### SOURCE MATERIAL
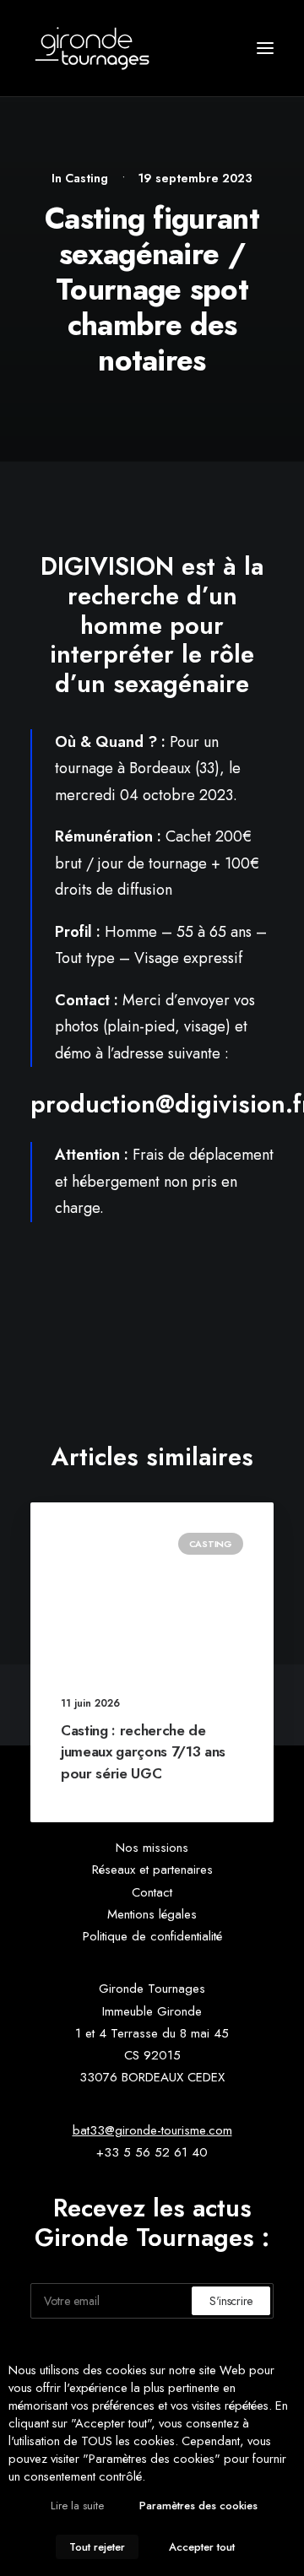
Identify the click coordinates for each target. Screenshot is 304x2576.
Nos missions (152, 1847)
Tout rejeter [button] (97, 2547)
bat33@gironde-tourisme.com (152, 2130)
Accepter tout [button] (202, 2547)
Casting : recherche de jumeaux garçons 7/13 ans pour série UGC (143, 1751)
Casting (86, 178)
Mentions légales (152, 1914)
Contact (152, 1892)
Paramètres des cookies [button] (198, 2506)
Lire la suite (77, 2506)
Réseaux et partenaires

### ACTIVITY
Look over the records above, and wherever a line contains the string "Casting", copy that line.

### COMPLETED TASK
Casting : recherche de jumeaux garçons 7/13 ans pour série UGC (143, 1751)
Casting (86, 178)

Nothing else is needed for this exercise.